Lanberry zasmucona po porażce w "TzG". "Jest potworny niedosyt"
Po ostatnim, burzliwym odcinku "Tańca z gwiazdami", głos zabrała sama Lanberry. Piosenkarka pożegnała się z programem, choć dla wielu była jedną z faworytek do finału. Zarówno ona, jak i jej taneczny partner, Piotr, nie ukrywali smutku po ogłoszeniu wyników.
Lanberry, czyli Małgorzata Uściłowska, była jedną z najbardziej obiecujących uczestniczek tej edycji "Tańca z gwiazdami". W duecie z Piotrem Musiałkowskim prezentowała się coraz pewniej, a jej występy zbierały pochwały od jurorów. W czwartym odcinku, podczas "Beata Night", wokalistka i jej partner pokazali paso doble do jednego z hitów Beaty Kozidrak. Za ten taniec otrzymali 31 punktów. Choć oceny były solidne, a występ zebrał pozytywne komentarze, to właśnie ten odcinek okazał się dla nich ostatnim.
Wiktoria Gorodecka o sukcesie w pierwszym odcinku Tzg. Czy powtórzy sukces Vanessy Alexander?

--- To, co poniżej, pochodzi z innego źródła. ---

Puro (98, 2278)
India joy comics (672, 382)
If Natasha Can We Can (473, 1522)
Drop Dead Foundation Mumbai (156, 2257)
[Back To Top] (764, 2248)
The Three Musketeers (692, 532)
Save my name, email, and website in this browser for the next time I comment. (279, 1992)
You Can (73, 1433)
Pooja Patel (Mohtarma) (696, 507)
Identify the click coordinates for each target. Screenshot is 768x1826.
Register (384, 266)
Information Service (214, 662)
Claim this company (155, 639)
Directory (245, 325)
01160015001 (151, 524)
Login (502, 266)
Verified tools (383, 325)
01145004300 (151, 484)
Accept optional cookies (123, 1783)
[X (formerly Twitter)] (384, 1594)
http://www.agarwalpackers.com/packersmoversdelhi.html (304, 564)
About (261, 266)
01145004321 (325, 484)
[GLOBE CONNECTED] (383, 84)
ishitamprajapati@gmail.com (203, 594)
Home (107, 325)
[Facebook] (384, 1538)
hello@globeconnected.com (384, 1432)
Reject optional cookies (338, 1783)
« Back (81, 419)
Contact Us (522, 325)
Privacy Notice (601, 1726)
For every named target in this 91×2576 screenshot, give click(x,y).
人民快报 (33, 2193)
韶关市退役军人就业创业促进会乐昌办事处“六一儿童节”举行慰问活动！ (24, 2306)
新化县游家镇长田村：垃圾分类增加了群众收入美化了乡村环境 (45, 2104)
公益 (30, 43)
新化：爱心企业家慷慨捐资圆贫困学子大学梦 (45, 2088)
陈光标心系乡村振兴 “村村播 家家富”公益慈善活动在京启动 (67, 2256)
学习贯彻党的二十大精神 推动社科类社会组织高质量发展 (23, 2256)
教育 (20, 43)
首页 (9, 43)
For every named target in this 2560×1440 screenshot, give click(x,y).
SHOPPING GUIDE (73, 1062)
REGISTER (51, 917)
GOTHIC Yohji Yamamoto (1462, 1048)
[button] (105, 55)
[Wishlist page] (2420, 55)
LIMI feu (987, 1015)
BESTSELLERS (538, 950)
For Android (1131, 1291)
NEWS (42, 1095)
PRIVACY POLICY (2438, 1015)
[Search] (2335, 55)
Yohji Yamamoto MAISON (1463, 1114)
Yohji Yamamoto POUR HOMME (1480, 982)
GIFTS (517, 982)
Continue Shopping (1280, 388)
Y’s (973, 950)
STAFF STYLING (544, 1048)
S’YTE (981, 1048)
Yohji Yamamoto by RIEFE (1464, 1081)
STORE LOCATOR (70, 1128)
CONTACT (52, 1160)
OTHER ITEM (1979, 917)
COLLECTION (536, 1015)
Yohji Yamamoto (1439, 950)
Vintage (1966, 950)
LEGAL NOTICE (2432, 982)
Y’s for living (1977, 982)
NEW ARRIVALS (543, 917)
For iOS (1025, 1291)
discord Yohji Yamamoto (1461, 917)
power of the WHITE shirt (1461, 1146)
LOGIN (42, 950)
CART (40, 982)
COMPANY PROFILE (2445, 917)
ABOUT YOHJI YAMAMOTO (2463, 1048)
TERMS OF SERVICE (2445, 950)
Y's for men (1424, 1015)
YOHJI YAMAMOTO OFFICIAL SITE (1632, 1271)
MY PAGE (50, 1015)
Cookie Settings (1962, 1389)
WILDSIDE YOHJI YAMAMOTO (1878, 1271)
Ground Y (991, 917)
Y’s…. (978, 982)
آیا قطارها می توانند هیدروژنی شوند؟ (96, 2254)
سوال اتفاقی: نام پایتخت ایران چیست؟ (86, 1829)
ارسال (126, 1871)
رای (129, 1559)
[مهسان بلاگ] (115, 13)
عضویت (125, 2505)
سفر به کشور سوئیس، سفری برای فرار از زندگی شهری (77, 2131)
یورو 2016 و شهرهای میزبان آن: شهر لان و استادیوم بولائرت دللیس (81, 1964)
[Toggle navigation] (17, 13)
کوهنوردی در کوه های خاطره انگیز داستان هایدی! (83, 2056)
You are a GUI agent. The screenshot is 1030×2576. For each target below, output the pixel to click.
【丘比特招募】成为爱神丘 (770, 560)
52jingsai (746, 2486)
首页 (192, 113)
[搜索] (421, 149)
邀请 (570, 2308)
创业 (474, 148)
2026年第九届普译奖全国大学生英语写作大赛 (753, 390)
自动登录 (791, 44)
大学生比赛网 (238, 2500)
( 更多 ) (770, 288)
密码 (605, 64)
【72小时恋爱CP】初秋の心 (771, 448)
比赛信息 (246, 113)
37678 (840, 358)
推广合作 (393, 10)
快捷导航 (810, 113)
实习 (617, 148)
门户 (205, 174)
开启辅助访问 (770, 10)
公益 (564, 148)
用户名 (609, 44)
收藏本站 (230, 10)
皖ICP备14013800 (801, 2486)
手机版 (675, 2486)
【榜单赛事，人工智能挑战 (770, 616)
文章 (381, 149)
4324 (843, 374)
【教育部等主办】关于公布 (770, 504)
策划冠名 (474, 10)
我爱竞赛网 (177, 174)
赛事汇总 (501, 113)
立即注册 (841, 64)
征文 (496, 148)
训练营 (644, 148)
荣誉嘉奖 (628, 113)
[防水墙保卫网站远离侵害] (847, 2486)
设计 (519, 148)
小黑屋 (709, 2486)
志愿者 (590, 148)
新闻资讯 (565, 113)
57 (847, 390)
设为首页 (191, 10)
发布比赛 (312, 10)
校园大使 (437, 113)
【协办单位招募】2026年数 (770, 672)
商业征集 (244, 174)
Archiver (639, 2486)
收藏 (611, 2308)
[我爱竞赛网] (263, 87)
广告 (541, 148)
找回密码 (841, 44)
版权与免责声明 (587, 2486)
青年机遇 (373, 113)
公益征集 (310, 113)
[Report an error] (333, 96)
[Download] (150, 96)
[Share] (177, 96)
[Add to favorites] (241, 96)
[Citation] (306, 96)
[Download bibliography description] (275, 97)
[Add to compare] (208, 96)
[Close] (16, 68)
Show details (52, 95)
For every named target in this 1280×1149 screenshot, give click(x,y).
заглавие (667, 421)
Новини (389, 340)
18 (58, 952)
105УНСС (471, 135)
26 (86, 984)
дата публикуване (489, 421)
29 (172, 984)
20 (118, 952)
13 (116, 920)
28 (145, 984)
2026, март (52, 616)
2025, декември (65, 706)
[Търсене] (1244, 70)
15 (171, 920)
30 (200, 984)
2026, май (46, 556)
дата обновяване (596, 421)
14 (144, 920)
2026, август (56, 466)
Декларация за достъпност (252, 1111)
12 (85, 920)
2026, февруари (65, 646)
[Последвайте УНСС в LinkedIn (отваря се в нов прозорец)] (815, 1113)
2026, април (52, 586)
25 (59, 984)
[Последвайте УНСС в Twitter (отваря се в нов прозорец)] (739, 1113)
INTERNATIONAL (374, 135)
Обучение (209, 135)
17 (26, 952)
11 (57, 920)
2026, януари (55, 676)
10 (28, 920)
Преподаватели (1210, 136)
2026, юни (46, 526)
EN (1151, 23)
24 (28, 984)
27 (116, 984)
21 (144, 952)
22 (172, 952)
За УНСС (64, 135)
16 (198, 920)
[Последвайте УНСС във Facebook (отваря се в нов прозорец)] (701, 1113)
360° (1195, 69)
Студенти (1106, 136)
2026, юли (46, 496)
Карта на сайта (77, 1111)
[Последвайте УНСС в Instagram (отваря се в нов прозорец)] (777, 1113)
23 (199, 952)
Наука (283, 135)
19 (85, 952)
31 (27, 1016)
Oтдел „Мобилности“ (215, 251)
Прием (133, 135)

Lanberry i Piotr szczerze po eliminacji z "TzG"
Po głośnym werdykcie, który wywołał prawdziwą burzę w sieci, para w końcu zabrała głos.
Smutno jest, wiadomo… Zawsze rozstanie z tym programem jest przykre, bo w niego się tak fajnie wkręcamy. I jest taki niedosyt, na pewno - mówił Piotr.
Lanberry wtórowała mu, nie kryjąc swojego żalu. Miała bowiem jeszcze kilka asów w rękawie, których nie zdążyła zaprezentować.
Jest potworny niedosyt. Bo ja tutaj jeszcze naprawdę chciałam pokazać… No ale niestety zabrakło głosów. Dziękujemy za te wszystkie, które wpłynęły - wyznała.
Nie mówi "żegnaj", tylko "do zobaczenia". Lanberry o tańcu po "TzG"
Mimo rozczarowania, artystka podeszła do wszystkiego z charakterystycznym dla siebie spokojem i wdzięcznością. Nie zabrakło też nadziei, że przygoda z tańcem wcale się nie kończy.
Ja mam nadzieję, że zapukam w drzwi sali tanecznej i się okaże, że są otwarte, i że jeszcze trochę sobie potańczymy — dodała z uśmiechem.
Lanberry podkreśliła też, że udział w show był dla niej nie tylko tanecznym wyzwaniem, ale i emocjonalną podróżą.
No smutno nam. Po prostu. Ale myślę, że to przygoda na całe życie. I bardzo się cieszę, że to przeżyłam z tobą, Piotruś — zwróciła się do partnera, nie kryjąc wzruszenia.
Przy okazji uczestnicy show miło wspomnieli wspólny walc wiedeński. To właśnie ten taniec widzowie często wskazują jako najpiękniejszy występ Lanberry w programie.